▸ **Material shown**:
^^^^

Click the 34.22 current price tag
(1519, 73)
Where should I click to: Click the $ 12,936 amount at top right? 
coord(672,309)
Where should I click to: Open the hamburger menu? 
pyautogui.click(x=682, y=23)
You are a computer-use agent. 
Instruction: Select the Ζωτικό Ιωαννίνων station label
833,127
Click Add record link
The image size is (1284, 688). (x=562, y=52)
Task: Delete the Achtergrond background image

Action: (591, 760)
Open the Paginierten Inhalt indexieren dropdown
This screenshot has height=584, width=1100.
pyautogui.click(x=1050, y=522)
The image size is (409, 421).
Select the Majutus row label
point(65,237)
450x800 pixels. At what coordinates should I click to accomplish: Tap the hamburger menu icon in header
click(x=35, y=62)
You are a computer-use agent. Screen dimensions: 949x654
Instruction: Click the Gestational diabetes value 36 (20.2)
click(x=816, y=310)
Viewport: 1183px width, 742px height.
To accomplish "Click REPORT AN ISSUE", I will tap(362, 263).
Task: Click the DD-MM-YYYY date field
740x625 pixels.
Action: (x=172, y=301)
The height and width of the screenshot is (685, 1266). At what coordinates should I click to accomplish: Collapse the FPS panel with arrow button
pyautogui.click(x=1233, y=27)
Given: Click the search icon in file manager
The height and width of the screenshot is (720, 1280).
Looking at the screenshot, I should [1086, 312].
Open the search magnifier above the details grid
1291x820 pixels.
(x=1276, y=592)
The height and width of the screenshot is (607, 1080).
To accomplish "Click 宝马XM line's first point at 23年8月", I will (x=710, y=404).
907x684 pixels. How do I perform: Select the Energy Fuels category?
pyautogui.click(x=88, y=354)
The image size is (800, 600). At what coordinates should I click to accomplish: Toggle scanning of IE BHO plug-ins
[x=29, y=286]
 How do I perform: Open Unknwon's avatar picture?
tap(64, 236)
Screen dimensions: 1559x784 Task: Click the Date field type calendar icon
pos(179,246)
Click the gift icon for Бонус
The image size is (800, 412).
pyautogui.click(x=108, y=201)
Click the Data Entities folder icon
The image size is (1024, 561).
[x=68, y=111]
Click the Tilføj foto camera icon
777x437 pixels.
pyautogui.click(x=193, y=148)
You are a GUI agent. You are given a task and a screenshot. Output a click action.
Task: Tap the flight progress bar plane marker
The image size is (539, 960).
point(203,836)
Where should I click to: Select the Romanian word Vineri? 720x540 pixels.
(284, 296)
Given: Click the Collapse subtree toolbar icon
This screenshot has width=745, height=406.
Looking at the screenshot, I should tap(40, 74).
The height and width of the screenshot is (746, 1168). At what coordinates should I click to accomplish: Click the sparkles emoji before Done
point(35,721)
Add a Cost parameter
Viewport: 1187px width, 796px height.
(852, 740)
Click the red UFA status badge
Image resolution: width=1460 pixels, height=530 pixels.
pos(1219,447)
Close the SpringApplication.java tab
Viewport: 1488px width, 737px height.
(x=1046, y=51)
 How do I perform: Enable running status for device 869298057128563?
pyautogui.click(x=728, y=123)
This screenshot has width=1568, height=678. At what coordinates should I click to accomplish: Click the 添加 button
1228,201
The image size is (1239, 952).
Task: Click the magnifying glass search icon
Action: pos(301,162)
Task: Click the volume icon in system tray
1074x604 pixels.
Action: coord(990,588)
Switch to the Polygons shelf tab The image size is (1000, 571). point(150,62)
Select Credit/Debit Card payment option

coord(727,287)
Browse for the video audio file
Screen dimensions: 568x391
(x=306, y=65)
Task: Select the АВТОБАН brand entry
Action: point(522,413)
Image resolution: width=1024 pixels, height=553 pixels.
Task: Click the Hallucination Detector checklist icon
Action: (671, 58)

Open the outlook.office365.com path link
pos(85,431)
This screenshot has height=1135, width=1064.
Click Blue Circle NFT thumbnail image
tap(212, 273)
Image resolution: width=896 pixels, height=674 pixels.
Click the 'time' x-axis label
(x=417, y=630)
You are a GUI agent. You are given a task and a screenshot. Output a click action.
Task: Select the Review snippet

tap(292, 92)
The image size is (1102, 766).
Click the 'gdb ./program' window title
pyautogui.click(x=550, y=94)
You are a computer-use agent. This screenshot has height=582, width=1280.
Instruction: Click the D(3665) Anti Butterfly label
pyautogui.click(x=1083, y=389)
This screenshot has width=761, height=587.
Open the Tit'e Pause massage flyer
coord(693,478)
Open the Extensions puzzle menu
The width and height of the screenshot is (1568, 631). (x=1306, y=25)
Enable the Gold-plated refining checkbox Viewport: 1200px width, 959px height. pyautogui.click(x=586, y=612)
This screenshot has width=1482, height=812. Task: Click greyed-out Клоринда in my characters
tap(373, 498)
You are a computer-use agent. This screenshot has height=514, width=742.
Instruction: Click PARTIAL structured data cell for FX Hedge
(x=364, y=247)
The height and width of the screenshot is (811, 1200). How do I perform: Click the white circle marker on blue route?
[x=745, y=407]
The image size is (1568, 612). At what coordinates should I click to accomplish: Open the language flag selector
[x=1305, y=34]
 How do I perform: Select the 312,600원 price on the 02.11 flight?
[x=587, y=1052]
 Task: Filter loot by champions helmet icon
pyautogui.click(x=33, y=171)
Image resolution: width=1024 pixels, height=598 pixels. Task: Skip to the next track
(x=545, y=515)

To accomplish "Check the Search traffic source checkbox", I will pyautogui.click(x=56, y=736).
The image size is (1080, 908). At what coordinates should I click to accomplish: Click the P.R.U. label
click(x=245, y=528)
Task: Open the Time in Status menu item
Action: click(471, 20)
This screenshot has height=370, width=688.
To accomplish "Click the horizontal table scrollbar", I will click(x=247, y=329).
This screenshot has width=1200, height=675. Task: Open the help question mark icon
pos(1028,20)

^^^^

▸ **About this task**: Transcribe the records in full, word for word.

▸ **Solution for this task**:
Click the 34.22 current price tag
(1519, 73)
Where should I click to: Click the $ 12,936 amount at top right? 
coord(672,309)
Where should I click to: Open the hamburger menu? 
pyautogui.click(x=682, y=23)
You are a computer-use agent. 
Instruction: Select the Ζωτικό Ιωαννίνων station label
833,127
Click Add record link
The image size is (1284, 688). (x=562, y=52)
Task: Delete the Achtergrond background image

Action: (591, 760)
Open the Paginierten Inhalt indexieren dropdown
This screenshot has height=584, width=1100.
pyautogui.click(x=1050, y=522)
The image size is (409, 421).
Select the Majutus row label
point(65,237)
450x800 pixels. At what coordinates should I click to accomplish: Tap the hamburger menu icon in header
click(x=35, y=62)
You are a computer-use agent. Screen dimensions: 949x654
Instruction: Click the Gestational diabetes value 36 (20.2)
click(x=816, y=310)
Viewport: 1183px width, 742px height.
To accomplish "Click REPORT AN ISSUE", I will tap(362, 263).
Task: Click the DD-MM-YYYY date field
740x625 pixels.
Action: (x=172, y=301)
The height and width of the screenshot is (685, 1266). At what coordinates should I click to accomplish: Collapse the FPS panel with arrow button
pyautogui.click(x=1233, y=27)
Given: Click the search icon in file manager
The height and width of the screenshot is (720, 1280).
Looking at the screenshot, I should [1086, 312].
Open the search magnifier above the details grid
1291x820 pixels.
(x=1276, y=592)
The height and width of the screenshot is (607, 1080).
To accomplish "Click 宝马XM line's first point at 23年8月", I will (x=710, y=404).
907x684 pixels. How do I perform: Select the Energy Fuels category?
pyautogui.click(x=88, y=354)
The image size is (800, 600). At what coordinates should I click to accomplish: Toggle scanning of IE BHO plug-ins
[x=29, y=286]
 How do I perform: Open Unknwon's avatar picture?
tap(64, 236)
Screen dimensions: 1559x784 Task: Click the Date field type calendar icon
pos(179,246)
Click the gift icon for Бонус
The image size is (800, 412).
pyautogui.click(x=108, y=201)
Click the Data Entities folder icon
The image size is (1024, 561).
[x=68, y=111]
Click the Tilføj foto camera icon
777x437 pixels.
pyautogui.click(x=193, y=148)
You are a GUI agent. You are given a task and a screenshot. Output a click action.
Task: Tap the flight progress bar plane marker
The image size is (539, 960).
point(203,836)
Where should I click to: Select the Romanian word Vineri? 720x540 pixels.
(284, 296)
Given: Click the Collapse subtree toolbar icon
This screenshot has width=745, height=406.
Looking at the screenshot, I should tap(40, 74).
The height and width of the screenshot is (746, 1168). At what coordinates should I click to accomplish: Click the sparkles emoji before Done
point(35,721)
Add a Cost parameter
Viewport: 1187px width, 796px height.
(852, 740)
Click the red UFA status badge
Image resolution: width=1460 pixels, height=530 pixels.
pos(1219,447)
Close the SpringApplication.java tab
Viewport: 1488px width, 737px height.
(x=1046, y=51)
 How do I perform: Enable running status for device 869298057128563?
pyautogui.click(x=728, y=123)
This screenshot has width=1568, height=678. At what coordinates should I click to accomplish: Click the 添加 button
1228,201
The image size is (1239, 952).
Task: Click the magnifying glass search icon
Action: pos(301,162)
Task: Click the volume icon in system tray
1074x604 pixels.
Action: coord(990,588)
Switch to the Polygons shelf tab The image size is (1000, 571). point(150,62)
Select Credit/Debit Card payment option

coord(727,287)
Browse for the video audio file
Screen dimensions: 568x391
(x=306, y=65)
Task: Select the АВТОБАН brand entry
Action: point(522,413)
Image resolution: width=1024 pixels, height=553 pixels.
Task: Click the Hallucination Detector checklist icon
Action: (671, 58)

Open the outlook.office365.com path link
pos(85,431)
This screenshot has height=1135, width=1064.
Click Blue Circle NFT thumbnail image
tap(212, 273)
Image resolution: width=896 pixels, height=674 pixels.
Click the 'time' x-axis label
(x=417, y=630)
You are a GUI agent. You are given a task and a screenshot. Output a click action.
Task: Select the Review snippet

tap(292, 92)
The image size is (1102, 766).
Click the 'gdb ./program' window title
pyautogui.click(x=550, y=94)
You are a computer-use agent. This screenshot has height=582, width=1280.
Instruction: Click the D(3665) Anti Butterfly label
pyautogui.click(x=1083, y=389)
This screenshot has width=761, height=587.
Open the Tit'e Pause massage flyer
coord(693,478)
Open the Extensions puzzle menu
The width and height of the screenshot is (1568, 631). (x=1306, y=25)
Enable the Gold-plated refining checkbox Viewport: 1200px width, 959px height. pyautogui.click(x=586, y=612)
This screenshot has width=1482, height=812. Task: Click greyed-out Клоринда in my characters
tap(373, 498)
You are a computer-use agent. This screenshot has height=514, width=742.
Instruction: Click PARTIAL structured data cell for FX Hedge
(x=364, y=247)
The height and width of the screenshot is (811, 1200). How do I perform: Click the white circle marker on blue route?
[x=745, y=407]
The image size is (1568, 612). At what coordinates should I click to accomplish: Open the language flag selector
[x=1305, y=34]
 How do I perform: Select the 312,600원 price on the 02.11 flight?
[x=587, y=1052]
 Task: Filter loot by champions helmet icon
pyautogui.click(x=33, y=171)
Image resolution: width=1024 pixels, height=598 pixels. Task: Skip to the next track
(x=545, y=515)

To accomplish "Check the Search traffic source checkbox", I will pyautogui.click(x=56, y=736).
The image size is (1080, 908). At what coordinates should I click to accomplish: Click the P.R.U. label
click(x=245, y=528)
Task: Open the Time in Status menu item
Action: click(471, 20)
This screenshot has height=370, width=688.
To accomplish "Click the horizontal table scrollbar", I will click(x=247, y=329).
This screenshot has width=1200, height=675. Task: Open the help question mark icon
pos(1028,20)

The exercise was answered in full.